→ **Problem to work on**:
Please repeat the listing exactly, starting at its first line and stopping after the line that contains "términos económicos y financieros (501, 2287)".

→ **Extracted material**:
=== Section Start ===
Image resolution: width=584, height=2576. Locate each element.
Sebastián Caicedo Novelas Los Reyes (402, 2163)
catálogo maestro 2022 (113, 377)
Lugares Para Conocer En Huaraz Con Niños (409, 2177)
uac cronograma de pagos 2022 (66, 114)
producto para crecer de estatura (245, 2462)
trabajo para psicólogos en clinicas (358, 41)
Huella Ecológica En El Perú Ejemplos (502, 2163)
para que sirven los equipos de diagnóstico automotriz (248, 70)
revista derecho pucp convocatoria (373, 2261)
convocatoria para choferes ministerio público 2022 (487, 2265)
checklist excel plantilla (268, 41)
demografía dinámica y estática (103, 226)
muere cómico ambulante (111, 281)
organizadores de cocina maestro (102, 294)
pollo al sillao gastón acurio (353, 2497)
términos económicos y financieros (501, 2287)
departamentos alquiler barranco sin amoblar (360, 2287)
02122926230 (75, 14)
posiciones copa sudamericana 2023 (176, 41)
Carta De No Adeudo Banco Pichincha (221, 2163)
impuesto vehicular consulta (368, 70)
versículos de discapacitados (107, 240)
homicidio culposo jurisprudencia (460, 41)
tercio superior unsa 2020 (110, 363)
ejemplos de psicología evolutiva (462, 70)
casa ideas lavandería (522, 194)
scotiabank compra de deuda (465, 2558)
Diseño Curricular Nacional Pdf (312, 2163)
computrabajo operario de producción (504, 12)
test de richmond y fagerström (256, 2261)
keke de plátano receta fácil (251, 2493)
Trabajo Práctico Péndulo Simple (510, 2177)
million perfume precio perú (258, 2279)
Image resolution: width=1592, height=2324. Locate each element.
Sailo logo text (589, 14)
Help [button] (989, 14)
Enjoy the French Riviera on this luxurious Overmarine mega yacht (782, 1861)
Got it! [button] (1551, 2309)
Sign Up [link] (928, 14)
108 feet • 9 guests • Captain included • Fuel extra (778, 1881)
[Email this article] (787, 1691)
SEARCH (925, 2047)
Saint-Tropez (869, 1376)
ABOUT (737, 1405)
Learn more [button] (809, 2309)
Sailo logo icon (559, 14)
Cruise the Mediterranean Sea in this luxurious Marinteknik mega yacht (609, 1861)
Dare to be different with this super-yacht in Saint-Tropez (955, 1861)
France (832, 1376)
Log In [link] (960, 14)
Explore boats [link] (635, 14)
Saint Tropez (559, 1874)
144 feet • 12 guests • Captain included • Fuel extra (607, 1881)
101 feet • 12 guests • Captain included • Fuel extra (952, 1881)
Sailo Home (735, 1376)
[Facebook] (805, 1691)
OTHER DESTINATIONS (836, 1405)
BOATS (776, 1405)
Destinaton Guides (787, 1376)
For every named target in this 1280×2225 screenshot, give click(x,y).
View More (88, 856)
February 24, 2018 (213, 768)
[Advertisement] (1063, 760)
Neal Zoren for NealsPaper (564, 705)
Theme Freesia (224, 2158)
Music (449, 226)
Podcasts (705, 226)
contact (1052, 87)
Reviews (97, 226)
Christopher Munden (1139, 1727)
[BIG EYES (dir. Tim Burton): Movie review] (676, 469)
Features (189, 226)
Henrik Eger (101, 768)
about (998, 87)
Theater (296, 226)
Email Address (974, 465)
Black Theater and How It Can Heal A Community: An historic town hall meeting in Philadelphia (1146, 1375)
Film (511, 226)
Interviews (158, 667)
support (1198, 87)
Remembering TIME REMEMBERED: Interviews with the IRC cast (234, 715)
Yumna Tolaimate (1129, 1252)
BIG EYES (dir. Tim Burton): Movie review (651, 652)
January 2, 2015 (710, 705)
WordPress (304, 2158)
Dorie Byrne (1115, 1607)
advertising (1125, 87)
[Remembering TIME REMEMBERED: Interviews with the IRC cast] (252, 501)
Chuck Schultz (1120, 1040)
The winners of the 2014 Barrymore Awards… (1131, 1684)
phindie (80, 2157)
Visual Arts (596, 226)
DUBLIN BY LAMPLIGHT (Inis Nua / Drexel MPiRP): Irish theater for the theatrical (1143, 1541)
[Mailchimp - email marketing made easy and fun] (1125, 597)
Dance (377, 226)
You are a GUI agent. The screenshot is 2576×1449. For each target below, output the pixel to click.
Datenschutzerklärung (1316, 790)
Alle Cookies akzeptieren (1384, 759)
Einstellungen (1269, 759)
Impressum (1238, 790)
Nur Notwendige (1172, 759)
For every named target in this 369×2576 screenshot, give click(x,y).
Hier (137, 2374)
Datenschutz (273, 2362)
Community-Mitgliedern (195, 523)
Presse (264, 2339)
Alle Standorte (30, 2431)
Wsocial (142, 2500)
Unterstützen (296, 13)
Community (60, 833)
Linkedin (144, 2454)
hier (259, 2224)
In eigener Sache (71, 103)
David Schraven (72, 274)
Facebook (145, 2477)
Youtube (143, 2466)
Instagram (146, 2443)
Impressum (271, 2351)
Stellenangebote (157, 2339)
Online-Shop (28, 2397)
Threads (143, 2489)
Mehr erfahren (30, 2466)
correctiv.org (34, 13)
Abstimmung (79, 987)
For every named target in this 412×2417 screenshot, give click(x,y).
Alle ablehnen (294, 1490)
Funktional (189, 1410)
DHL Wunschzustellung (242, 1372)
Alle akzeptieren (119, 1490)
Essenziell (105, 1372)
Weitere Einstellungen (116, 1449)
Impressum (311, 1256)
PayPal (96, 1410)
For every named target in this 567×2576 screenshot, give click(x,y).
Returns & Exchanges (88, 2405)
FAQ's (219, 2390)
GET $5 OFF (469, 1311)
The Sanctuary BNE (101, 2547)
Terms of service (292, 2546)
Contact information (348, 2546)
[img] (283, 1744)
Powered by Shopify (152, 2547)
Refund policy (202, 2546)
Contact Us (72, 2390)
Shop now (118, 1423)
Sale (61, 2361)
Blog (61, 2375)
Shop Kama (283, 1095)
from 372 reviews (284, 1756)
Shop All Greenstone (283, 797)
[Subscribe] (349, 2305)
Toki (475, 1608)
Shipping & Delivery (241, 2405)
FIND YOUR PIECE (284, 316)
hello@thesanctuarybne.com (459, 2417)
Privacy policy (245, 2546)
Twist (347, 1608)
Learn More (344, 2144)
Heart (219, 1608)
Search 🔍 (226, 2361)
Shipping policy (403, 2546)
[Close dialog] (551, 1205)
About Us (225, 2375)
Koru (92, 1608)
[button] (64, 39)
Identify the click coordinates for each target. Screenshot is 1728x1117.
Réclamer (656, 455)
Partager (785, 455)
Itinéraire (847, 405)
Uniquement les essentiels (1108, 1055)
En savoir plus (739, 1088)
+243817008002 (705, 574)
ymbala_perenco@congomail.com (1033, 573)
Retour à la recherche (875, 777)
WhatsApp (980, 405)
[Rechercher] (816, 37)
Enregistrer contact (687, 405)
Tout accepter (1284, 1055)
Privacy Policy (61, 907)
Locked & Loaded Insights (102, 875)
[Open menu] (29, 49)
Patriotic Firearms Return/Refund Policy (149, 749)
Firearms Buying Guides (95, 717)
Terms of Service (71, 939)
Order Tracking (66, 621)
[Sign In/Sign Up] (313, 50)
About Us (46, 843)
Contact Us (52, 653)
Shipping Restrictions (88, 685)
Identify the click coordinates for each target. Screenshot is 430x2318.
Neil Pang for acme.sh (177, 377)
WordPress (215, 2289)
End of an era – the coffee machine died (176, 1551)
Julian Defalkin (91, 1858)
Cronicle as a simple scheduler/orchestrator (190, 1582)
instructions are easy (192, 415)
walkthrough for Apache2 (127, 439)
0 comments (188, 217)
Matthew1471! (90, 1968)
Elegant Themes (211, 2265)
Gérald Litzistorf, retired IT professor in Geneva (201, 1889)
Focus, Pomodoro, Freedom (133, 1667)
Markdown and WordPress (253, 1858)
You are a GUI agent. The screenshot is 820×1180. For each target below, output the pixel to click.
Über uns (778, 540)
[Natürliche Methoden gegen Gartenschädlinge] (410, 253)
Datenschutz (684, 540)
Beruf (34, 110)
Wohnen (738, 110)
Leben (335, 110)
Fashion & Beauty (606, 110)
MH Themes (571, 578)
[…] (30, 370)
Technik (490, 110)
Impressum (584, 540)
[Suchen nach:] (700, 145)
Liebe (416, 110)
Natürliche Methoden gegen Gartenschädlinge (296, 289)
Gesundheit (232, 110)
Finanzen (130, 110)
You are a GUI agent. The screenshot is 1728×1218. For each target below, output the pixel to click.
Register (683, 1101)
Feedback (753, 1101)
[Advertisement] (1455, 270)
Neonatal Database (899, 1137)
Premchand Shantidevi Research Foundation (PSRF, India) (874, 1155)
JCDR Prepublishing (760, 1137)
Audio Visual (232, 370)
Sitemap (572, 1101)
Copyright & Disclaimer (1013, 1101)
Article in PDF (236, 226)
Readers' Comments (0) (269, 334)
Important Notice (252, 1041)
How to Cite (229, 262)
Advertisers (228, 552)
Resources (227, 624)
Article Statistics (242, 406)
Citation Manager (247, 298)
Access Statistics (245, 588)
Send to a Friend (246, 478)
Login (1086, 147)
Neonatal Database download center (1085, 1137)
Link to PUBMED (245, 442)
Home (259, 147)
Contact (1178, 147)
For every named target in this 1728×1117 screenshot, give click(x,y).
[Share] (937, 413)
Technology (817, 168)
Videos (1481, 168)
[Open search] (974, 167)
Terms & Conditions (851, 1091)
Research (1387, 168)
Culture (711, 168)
=== Section End ===
→ **Solution for this problem**:
Image resolution: width=584, height=2576. Locate each element.
Sebastián Caicedo Novelas Los Reyes (402, 2163)
catálogo maestro 2022 (113, 377)
Lugares Para Conocer En Huaraz Con Niños (409, 2177)
uac cronograma de pagos 2022 (66, 114)
producto para crecer de estatura (245, 2462)
trabajo para psicólogos en clinicas (358, 41)
Huella Ecológica En El Perú Ejemplos (502, 2163)
para que sirven los equipos de diagnóstico automotriz (248, 70)
revista derecho pucp convocatoria (373, 2261)
convocatoria para choferes ministerio público 2022 (487, 2265)
checklist excel plantilla (268, 41)
demografía dinámica y estática (103, 226)
muere cómico ambulante (111, 281)
organizadores de cocina maestro (102, 294)
pollo al sillao gastón acurio (353, 2497)
términos económicos y financieros (501, 2287)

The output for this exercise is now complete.